Civilians, historic structures unharmed in Syria op: Defense Ministry
Civilians, historical and religious structures including churches were undamaged in Turkey's anti-terror operation in northern Syria, country’s Defense Ministry said on Nov. 4.
As announced in the statements made before the start of Peace Spring Operation, the Turkish Armed Forces (TSK) have neither targeted civilians, historical/cultural/religious structures nor harmed the environment, the ministry said in a statement.
These principles were never compromised during the execution of the ongoing operation as in the Euphrates Shield and Olive Branch Operations at the expense of delays in operation, it added.
Turkey launched Operation Peace Spring on Oct. 9 to clear northeastern Syria, east of the Euphrates River, of terrorists and create a safe zone along the border, thereby paving the way for the voluntary return of Syrian refugees.
Ankara has repeatedly expressed its determination to clear northern Syria of both ISIL and YPG/PKK terrorist groups.

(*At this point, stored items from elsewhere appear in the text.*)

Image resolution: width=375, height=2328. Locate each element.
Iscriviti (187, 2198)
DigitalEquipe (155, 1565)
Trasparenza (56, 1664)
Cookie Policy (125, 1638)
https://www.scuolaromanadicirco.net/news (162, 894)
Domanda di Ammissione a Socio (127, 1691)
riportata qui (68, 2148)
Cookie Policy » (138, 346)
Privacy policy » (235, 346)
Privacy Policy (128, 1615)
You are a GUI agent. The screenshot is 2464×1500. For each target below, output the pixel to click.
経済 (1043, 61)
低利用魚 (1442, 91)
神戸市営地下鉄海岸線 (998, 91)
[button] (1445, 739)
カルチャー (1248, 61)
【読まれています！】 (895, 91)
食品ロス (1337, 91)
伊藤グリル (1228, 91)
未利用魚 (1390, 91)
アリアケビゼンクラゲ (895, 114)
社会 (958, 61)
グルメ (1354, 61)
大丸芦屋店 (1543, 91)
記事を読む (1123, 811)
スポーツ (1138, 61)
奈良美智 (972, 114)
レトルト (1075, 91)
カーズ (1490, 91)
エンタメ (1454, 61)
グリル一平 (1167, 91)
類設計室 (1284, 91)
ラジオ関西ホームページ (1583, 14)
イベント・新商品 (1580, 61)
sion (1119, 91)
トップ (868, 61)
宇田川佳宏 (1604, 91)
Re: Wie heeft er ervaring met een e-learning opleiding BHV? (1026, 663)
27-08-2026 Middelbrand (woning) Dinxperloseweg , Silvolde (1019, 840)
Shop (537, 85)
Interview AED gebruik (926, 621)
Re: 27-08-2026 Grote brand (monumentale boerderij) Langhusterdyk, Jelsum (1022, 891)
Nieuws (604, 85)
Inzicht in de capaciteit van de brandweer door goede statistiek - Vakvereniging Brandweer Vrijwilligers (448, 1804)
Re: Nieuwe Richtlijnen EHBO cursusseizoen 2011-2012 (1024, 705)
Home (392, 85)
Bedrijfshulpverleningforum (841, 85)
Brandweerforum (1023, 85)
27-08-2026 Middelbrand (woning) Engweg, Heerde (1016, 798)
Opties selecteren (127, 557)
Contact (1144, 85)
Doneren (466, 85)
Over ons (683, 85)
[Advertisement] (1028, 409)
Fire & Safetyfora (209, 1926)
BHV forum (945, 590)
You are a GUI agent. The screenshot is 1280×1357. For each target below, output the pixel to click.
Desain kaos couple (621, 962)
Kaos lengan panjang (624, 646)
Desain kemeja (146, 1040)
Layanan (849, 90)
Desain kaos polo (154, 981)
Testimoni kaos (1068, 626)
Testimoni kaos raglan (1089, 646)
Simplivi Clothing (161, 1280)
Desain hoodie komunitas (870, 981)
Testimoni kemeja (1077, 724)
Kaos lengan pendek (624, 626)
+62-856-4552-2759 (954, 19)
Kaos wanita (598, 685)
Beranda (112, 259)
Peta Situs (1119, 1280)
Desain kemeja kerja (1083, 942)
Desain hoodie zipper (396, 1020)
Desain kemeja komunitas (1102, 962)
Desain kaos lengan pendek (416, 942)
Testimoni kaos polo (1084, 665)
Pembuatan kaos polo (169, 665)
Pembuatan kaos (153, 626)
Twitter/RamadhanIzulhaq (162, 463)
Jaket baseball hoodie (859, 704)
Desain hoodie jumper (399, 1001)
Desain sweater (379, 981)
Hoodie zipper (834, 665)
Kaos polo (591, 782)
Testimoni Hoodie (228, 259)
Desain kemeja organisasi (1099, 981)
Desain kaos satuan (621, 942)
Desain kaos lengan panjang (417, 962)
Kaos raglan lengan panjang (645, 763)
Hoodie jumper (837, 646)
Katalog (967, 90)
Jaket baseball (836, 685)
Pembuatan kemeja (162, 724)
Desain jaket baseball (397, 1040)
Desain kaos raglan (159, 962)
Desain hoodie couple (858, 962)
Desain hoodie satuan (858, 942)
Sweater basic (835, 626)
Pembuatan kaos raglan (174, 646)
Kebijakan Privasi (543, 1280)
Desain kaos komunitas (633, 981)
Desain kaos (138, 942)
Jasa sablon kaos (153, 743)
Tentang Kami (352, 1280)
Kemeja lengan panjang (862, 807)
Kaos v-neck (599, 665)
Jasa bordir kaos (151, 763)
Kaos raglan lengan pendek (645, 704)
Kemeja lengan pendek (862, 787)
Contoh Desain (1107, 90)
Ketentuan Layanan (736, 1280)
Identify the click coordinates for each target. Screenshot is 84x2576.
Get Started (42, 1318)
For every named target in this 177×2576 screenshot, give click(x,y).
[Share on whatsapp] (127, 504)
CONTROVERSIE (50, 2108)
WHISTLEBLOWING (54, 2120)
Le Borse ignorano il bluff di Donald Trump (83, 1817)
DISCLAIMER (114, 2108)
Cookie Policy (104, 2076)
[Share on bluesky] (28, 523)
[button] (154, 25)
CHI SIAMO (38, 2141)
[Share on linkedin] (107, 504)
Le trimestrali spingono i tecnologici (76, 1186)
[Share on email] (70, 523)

The ministry said the terrorist organization PKK/YPG and its supporters tried to slander the operation before it started claiming Turkey would target Kurdish people and other ethnic and religious groups, especially Christians.
They attempted to conceal their crimes against humanity from the world, it added.
"However, in the Operation Peace Spring, the Turkish Armed Forces unmasked the terrorist organization PKK/YPG and its supporters, and it was revealed that the terrorist organization made a church in Tal Abyad a mortar emplacement and that they hung the posters of terrorist Abdullah Öcalan in some of the churches," the statement said.
The ministry published the photos of the churches in Tal Abyad and Ras al-Ain on its website to show "that they have not been damaged in any way during the Operation Peace Spring".
"Our soldiers in the region closely care about all ethnic and religious structures, and great effort is made to meet all their needs, including the needs arising from the pre-operation period," the ministry said.
Ankara and Washington reached a deal on Oct. 17 to pause the operation for 120 hours to allow the withdrawal of YPG/PKK terrorists from the planned safe zone.
On Oct. 22, Turkey also reached an agreement with Russia on a 10-point plan to force the YPG/PKK to withdraw from the planned terror-free zone.
The U.S.-backed SDF, a group dominated by the YPG, has been controlling some 28 percent of the Syrian territories, including the most of the 911-kilometer-long Syria-Turkey border.
Turkey deems the YPG the Syrian offshoot of the illegal PKK, which is listed as a terrorist organization also by the United States and the EU.